Problem to solve = Rewrite these lines with "Expand" swapped for "Unfold" and nothing else altered, omitting the pictures from your answer.

Source material =
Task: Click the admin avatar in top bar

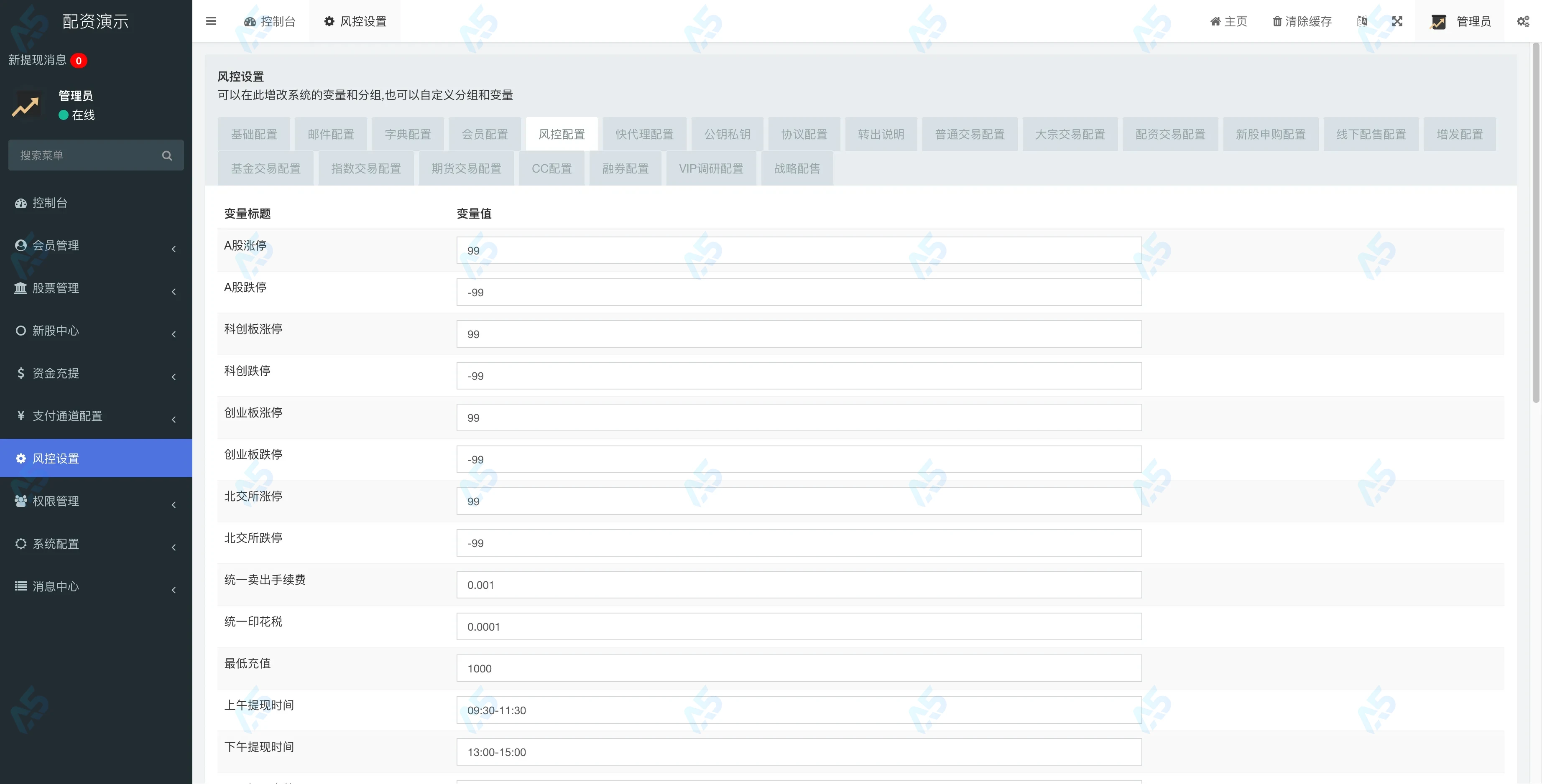Action: (x=1438, y=22)
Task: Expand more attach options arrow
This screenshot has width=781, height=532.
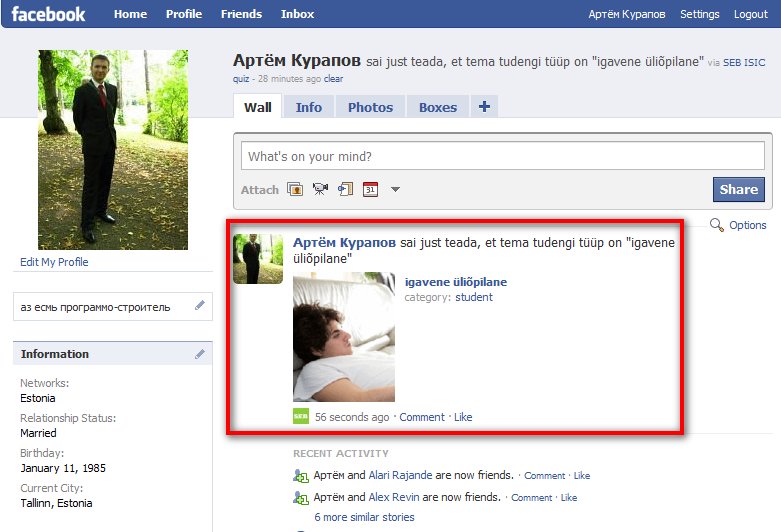Action: pos(395,189)
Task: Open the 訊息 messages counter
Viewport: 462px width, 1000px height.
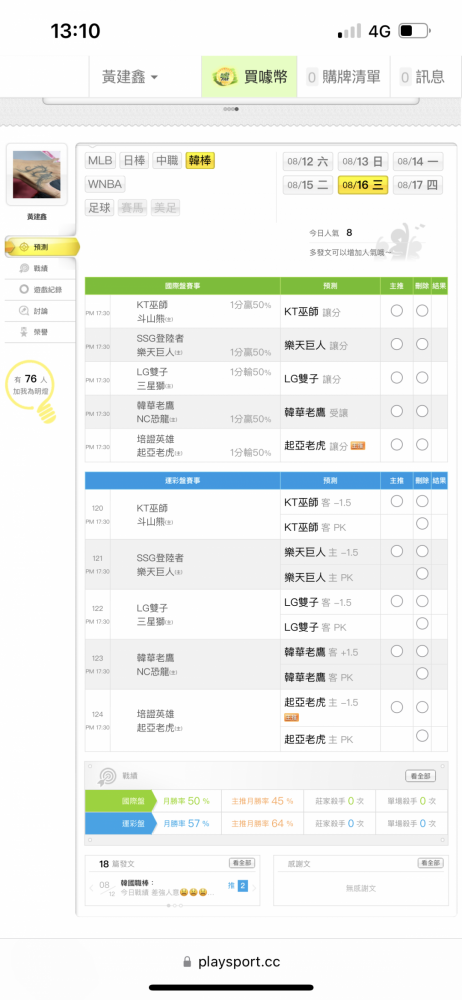Action: (x=422, y=77)
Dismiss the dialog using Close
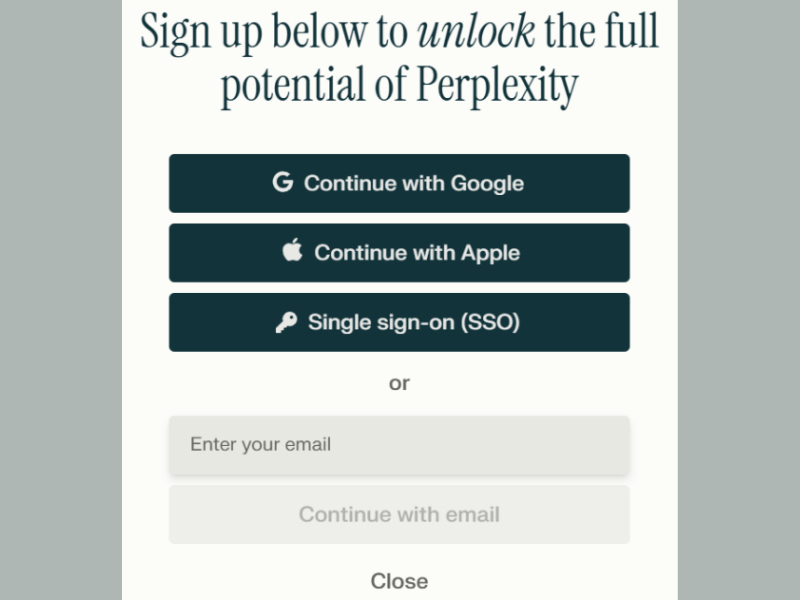 tap(399, 581)
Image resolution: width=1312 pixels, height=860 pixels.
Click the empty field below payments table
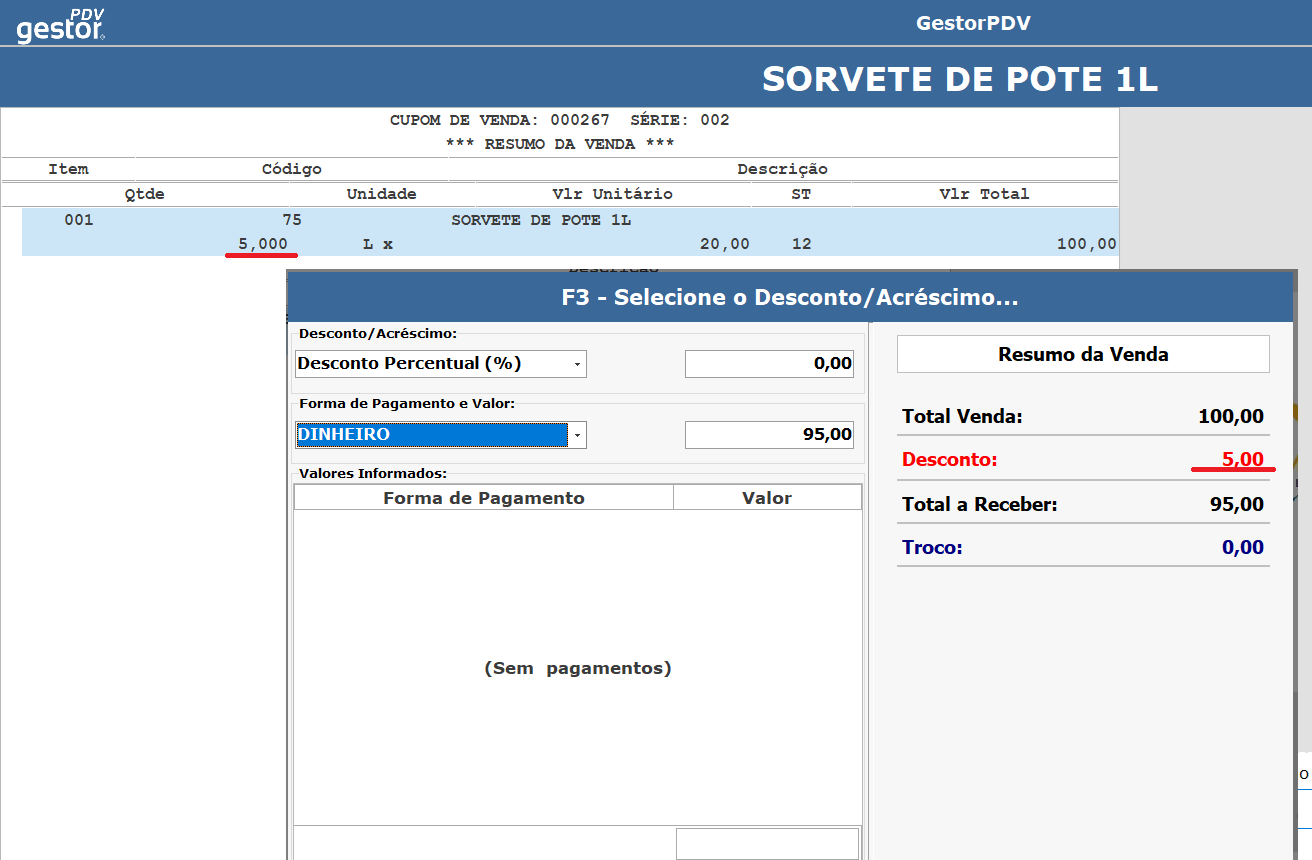[x=767, y=843]
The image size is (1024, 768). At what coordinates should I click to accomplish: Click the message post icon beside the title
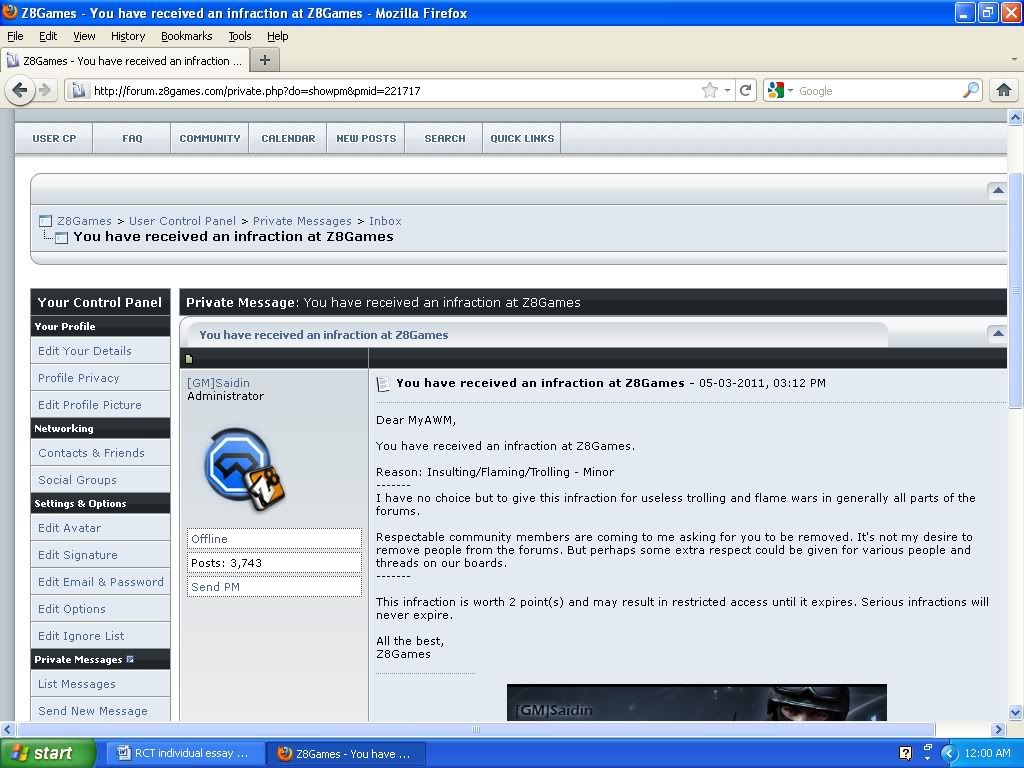[x=383, y=384]
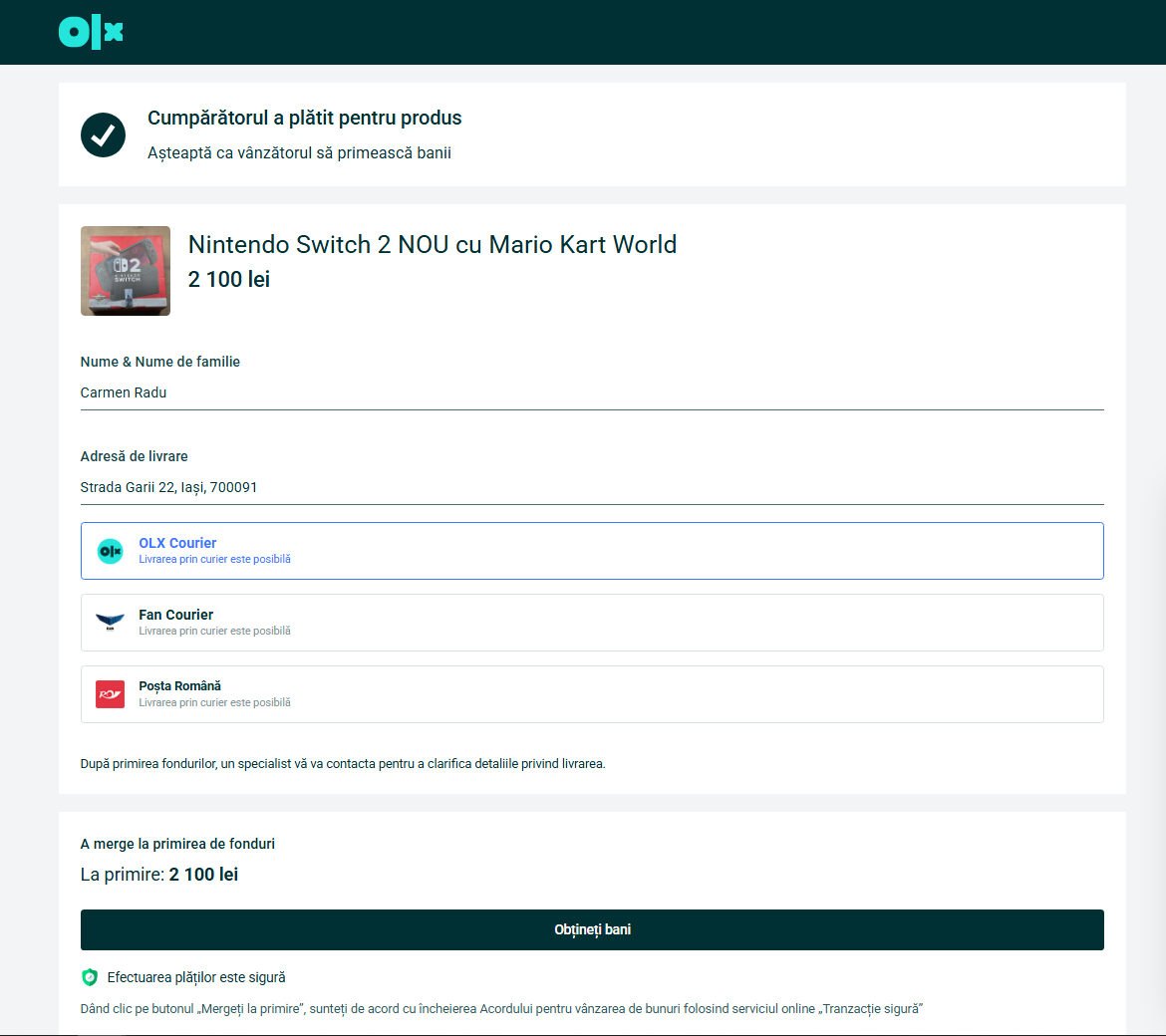
Task: Click the Nintendo Switch 2 product title
Action: click(x=433, y=245)
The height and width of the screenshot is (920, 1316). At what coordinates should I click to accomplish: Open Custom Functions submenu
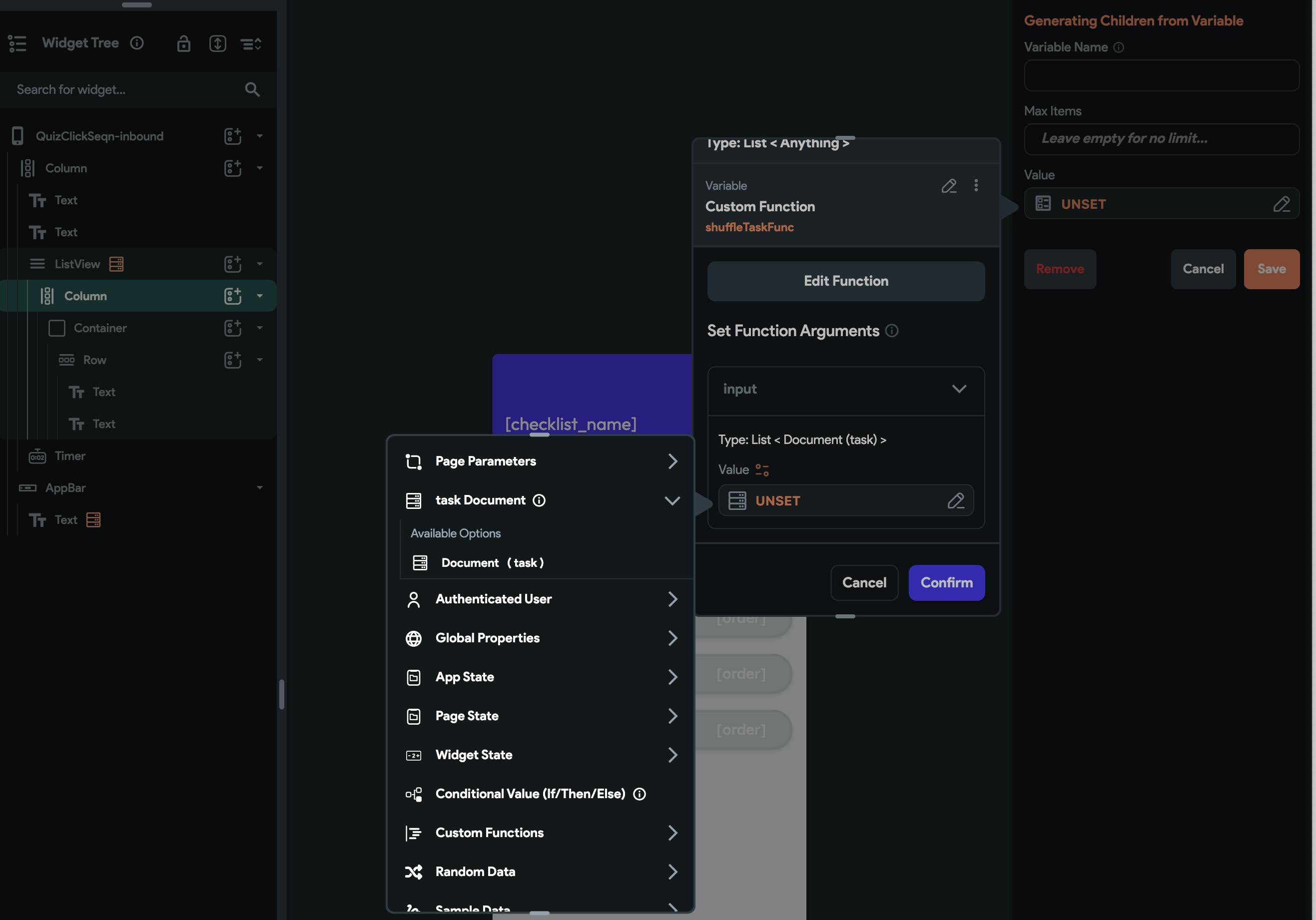coord(541,833)
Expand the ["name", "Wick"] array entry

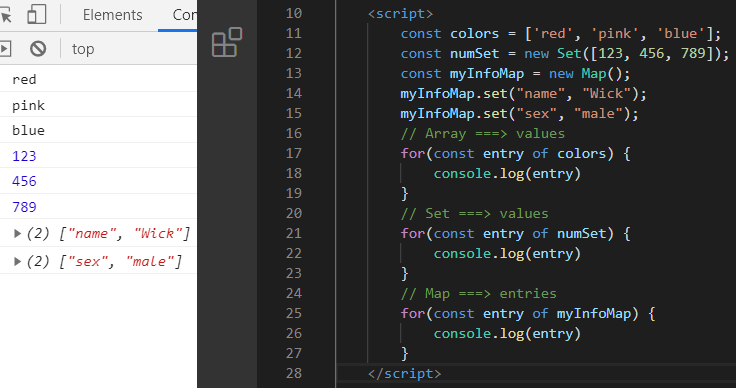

Completed exercise =
Task: Click the admin avatar in top bar

Action: (x=1438, y=22)
Task: Unfold more attach options arrow
This screenshot has width=781, height=532.
Action: pos(395,189)
Task: Open the 訊息 messages counter
Viewport: 462px width, 1000px height.
Action: (x=422, y=77)
Dismiss the dialog using Close
 tap(399, 581)
Image resolution: width=1312 pixels, height=860 pixels.
Click the empty field below payments table
[x=767, y=843]
The image size is (1024, 768). At what coordinates should I click to accomplish: Click the message post icon beside the title
[x=383, y=384]
Task: Click the Nintendo Switch 2 product title
Action: click(x=433, y=245)
The height and width of the screenshot is (920, 1316). At what coordinates should I click to accomplish: Open Custom Functions submenu
coord(541,833)
Unfold the ["name", "Wick"] array entry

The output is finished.